▶ **Task**:
Copy out the passage from the article on the online llama and alpaca veterinary program below, starting with "Dr. David E." and going on through "Mid-America Alpaca Foundation.".

▶ **Text provided**:

Veterinarians can learn about llama and alpaca care and gain continuing education credits anytime through an online program out of Kansas State University.
The distance education program, which is in its first year of development, includes training in herd health, nutrition, reproduction, neonatology, medicine, and surgery.
Dr. David E. Anderson, head of agricultural practices in the university's College of Veterinary Medicine Clinical Sciences Department, has received positive feedback from veterinarians who took courses as well as suggestions for new subjects. He and assistant professor Dr. Meredyth L. Jones co-direct the program. They are collaborating with Dr. Dusty Nagy at the University of Missouri-Columbia and Dr. Melanie Boileau at Oklahoma State University.
The five-year initiative to create the continuing education program is funded by a $20,000 grant from the Mid-America Alpaca Foundation.
Foundation President Pete Caffrey, who has raised alpacas for eight years, said the education project started with a conversation he, his wife, and other alpaca breeders had about the difficulties in finding veterinarians with experience treating alpacas. They decided to use profits from an alpaca show and silent auction to increase awareness of the animals. Those profits are split among efforts to increase camelid education for college students and current practitioners.
Caffrey hopes there will be between 40 and 60 hours of camelid CE available to veterinarians through the KSU site within the next five years. He expects some of the courses, such as pasture management, may help owners and breeders as well.

▶ **Supplied information**:

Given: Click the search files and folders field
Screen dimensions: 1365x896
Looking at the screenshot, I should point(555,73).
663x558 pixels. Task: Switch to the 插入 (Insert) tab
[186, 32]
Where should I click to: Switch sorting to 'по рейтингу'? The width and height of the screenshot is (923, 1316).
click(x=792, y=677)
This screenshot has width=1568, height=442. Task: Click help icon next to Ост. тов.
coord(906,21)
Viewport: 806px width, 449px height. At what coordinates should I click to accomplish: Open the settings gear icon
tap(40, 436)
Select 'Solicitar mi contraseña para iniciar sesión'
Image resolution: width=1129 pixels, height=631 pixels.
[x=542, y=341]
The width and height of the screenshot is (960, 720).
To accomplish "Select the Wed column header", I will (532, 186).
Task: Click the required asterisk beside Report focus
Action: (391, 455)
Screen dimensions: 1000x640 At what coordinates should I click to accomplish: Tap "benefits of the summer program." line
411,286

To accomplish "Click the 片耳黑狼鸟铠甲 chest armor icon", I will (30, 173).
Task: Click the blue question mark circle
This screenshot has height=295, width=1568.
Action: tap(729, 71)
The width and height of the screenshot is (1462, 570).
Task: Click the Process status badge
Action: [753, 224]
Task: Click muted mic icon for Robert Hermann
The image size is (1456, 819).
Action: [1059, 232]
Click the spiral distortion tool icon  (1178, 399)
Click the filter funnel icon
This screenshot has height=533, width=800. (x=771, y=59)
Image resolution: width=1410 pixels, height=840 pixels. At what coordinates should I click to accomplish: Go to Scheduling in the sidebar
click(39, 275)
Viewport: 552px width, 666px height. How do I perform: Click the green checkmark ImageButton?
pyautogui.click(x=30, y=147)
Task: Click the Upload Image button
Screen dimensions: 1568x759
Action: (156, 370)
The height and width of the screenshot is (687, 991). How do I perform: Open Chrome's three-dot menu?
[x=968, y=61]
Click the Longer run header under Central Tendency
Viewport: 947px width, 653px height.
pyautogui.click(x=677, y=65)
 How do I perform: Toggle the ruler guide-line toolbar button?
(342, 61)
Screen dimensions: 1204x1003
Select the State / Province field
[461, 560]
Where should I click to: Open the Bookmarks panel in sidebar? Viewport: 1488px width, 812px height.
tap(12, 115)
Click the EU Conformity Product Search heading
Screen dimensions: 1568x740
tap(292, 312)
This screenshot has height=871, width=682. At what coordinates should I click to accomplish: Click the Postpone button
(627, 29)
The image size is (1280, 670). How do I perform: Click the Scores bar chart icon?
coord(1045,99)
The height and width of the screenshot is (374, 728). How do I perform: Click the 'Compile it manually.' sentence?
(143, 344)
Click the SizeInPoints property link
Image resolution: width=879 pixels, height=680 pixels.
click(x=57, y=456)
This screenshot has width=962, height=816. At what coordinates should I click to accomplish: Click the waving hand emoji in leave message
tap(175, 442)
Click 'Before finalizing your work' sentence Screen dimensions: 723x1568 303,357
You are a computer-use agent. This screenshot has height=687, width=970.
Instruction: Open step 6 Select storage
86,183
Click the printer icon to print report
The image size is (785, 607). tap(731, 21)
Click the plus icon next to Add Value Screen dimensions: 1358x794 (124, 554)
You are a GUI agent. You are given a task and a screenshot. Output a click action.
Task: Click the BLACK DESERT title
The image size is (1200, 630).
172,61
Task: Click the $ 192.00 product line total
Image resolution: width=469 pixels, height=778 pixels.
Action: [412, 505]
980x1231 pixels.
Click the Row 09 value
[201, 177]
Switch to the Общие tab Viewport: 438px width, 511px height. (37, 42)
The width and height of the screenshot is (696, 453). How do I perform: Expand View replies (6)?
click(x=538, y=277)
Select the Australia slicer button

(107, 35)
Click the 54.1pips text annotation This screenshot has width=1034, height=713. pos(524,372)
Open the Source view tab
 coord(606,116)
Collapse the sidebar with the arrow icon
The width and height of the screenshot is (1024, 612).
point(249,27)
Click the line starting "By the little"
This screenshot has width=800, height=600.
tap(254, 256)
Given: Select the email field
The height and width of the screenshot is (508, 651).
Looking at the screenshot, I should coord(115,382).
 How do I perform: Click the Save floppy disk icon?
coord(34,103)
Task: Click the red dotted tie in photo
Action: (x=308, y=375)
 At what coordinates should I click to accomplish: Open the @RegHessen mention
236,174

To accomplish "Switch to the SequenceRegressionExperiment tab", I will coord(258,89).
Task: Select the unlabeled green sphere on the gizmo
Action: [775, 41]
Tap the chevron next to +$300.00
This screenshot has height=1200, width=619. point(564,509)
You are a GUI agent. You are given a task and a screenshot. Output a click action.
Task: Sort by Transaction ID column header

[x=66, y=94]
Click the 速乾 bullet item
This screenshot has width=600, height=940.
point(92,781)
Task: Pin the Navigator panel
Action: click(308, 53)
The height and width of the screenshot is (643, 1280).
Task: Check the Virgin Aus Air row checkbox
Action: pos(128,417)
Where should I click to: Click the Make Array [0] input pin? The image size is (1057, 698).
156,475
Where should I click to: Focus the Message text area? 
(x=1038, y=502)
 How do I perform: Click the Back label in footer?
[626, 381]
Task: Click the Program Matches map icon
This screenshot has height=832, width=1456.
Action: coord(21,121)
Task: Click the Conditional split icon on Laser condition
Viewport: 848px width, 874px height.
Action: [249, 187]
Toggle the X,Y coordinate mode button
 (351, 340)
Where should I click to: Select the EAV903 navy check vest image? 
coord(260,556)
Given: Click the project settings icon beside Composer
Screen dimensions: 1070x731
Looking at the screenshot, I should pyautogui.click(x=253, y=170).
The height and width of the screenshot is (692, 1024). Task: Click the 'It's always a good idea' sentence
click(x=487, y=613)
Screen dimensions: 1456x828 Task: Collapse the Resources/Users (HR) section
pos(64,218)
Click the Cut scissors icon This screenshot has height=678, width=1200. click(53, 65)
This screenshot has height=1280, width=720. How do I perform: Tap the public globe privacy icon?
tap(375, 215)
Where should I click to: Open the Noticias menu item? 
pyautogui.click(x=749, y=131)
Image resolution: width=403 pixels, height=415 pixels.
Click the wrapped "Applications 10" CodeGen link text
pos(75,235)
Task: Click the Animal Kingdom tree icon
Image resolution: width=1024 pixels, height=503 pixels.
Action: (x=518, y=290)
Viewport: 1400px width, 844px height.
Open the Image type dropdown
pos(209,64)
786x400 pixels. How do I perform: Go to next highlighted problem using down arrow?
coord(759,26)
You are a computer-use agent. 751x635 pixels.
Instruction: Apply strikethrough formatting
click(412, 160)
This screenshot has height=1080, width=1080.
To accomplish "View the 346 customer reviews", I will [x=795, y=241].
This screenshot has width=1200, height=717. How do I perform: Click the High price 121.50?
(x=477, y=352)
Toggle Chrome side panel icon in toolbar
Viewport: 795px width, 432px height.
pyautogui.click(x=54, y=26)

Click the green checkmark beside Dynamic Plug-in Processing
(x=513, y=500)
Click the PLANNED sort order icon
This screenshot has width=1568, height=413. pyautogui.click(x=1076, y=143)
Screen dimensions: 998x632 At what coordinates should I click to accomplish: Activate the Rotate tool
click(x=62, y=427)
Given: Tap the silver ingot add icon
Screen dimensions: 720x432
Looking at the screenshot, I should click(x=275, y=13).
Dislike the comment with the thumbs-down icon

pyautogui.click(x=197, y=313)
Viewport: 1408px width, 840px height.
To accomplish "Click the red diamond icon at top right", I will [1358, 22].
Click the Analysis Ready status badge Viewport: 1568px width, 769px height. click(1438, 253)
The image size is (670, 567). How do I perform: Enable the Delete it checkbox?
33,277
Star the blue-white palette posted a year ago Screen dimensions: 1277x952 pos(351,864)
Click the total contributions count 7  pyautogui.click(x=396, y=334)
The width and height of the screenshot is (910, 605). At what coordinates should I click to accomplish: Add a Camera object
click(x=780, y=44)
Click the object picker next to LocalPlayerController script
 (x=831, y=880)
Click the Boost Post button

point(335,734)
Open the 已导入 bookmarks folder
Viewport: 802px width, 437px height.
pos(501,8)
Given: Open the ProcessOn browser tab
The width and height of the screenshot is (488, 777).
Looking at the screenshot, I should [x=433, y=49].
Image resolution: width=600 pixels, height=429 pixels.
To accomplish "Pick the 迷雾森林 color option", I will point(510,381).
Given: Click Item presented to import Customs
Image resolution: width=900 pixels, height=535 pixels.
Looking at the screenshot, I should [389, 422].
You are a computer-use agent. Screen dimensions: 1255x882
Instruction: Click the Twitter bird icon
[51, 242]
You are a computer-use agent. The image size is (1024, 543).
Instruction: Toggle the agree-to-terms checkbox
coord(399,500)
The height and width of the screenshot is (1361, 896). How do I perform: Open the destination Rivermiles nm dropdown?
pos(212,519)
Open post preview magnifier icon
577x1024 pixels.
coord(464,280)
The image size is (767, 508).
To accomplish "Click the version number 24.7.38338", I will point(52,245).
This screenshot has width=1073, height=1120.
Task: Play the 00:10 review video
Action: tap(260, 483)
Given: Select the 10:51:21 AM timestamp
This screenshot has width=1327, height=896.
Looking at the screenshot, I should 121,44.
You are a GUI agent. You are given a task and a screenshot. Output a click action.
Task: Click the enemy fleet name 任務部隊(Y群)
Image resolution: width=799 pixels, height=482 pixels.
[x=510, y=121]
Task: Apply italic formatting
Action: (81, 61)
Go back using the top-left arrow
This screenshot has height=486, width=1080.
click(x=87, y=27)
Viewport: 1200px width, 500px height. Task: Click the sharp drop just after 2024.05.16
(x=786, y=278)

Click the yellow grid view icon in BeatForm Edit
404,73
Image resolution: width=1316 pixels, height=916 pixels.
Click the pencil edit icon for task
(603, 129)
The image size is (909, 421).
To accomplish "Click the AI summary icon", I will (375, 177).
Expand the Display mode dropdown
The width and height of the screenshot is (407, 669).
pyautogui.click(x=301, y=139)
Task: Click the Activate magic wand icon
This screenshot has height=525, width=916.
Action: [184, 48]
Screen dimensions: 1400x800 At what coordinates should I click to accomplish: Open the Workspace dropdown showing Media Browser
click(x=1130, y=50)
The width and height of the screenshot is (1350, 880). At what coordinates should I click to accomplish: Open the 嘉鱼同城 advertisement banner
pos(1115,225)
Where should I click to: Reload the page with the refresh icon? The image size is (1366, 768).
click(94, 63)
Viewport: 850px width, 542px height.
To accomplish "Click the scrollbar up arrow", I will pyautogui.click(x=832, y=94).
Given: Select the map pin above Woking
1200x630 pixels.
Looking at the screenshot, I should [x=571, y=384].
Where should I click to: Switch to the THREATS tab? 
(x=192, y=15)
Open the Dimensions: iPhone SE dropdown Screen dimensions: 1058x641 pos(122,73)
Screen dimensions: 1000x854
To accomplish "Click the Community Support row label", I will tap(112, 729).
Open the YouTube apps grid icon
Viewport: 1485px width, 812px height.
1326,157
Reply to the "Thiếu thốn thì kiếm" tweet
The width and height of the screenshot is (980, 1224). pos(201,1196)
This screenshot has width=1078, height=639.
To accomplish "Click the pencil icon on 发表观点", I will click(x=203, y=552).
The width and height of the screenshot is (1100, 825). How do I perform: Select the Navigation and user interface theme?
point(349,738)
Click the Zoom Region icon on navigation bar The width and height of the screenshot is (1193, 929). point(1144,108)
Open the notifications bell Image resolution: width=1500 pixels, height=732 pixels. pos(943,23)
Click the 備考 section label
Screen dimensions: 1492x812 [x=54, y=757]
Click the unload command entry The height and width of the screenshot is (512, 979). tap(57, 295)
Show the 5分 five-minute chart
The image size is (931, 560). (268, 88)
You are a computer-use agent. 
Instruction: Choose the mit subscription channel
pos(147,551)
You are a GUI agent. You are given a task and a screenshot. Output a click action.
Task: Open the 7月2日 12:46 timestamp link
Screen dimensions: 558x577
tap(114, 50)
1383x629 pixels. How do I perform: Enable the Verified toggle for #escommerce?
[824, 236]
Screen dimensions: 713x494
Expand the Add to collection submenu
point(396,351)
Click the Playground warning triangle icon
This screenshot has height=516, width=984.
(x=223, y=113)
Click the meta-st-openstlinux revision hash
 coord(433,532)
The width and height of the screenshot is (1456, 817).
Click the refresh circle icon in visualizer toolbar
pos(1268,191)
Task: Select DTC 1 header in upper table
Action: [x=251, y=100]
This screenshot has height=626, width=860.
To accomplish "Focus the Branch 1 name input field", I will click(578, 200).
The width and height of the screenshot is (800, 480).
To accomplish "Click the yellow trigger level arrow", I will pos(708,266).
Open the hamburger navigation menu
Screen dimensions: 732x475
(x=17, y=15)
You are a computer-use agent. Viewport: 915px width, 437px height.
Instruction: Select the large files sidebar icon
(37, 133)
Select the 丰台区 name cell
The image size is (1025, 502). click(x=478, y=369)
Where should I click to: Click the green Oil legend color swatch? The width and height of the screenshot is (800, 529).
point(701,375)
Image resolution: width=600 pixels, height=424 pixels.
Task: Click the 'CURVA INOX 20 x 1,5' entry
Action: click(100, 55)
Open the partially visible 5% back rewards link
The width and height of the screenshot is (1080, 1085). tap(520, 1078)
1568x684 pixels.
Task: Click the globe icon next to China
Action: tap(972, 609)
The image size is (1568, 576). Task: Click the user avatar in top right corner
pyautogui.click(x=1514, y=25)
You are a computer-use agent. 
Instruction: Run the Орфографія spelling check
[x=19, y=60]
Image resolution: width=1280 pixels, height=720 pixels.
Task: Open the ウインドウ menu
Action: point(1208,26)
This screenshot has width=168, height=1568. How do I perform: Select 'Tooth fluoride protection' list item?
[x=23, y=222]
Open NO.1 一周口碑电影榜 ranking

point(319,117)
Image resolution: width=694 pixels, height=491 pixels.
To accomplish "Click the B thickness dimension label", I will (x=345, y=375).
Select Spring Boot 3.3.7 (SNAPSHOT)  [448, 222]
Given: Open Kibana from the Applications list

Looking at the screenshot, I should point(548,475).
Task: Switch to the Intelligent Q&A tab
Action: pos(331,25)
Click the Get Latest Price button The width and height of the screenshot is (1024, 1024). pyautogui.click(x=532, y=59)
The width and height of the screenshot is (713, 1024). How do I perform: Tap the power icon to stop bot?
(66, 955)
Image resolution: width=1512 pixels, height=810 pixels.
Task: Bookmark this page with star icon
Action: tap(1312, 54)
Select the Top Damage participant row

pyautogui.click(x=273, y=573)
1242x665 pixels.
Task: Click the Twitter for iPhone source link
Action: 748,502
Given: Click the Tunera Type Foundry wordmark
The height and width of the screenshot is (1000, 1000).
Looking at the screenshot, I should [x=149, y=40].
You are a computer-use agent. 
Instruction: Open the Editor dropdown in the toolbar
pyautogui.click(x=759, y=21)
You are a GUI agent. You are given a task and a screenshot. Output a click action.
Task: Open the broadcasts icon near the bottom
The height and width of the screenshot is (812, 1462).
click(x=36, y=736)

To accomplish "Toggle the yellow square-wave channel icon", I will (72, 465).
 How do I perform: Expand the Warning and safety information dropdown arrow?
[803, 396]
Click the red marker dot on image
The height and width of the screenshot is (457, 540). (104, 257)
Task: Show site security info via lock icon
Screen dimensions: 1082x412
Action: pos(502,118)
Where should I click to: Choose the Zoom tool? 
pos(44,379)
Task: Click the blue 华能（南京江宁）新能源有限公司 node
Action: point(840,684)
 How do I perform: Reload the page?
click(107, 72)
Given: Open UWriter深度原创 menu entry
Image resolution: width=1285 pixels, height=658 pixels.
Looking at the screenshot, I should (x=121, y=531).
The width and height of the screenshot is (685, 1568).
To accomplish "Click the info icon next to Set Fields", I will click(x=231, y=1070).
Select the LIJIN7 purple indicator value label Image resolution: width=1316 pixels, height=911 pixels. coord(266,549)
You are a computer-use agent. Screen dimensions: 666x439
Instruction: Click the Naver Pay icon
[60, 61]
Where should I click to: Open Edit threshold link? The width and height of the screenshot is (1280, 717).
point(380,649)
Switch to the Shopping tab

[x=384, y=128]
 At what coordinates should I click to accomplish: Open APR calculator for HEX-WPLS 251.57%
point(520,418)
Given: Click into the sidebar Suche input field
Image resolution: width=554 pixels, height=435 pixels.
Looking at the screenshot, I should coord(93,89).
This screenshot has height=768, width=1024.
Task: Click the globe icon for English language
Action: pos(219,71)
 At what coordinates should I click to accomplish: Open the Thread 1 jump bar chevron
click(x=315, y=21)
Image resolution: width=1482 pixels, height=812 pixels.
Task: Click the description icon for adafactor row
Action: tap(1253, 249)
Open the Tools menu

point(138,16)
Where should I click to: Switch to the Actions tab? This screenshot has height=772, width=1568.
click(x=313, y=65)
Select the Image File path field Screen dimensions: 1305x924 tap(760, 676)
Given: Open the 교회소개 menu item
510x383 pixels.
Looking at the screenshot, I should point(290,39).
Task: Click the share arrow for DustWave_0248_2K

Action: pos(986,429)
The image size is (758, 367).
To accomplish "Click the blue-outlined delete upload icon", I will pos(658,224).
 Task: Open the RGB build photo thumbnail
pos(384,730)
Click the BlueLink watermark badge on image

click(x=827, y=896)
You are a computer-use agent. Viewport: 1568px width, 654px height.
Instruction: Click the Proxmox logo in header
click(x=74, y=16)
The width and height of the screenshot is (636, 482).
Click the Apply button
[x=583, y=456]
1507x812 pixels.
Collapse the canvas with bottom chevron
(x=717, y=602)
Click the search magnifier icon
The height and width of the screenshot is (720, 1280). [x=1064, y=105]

▶ **Finished exercise**:
Dr. David E. Anderson, head of agricultural practices in the university's College of Veterinary Medicine Clinical Sciences Department, has received positive feedback from veterinarians who took courses as well as suggestions for new subjects. He and assistant professor Dr. Meredyth L. Jones co-direct the program. They are collaborating with Dr. Dusty Nagy at the University of Missouri-Columbia and Dr. Melanie Boileau at Oklahoma State University.
The five-year initiative to create the continuing education program is funded by a $20,000 grant from the Mid-America Alpaca Foundation.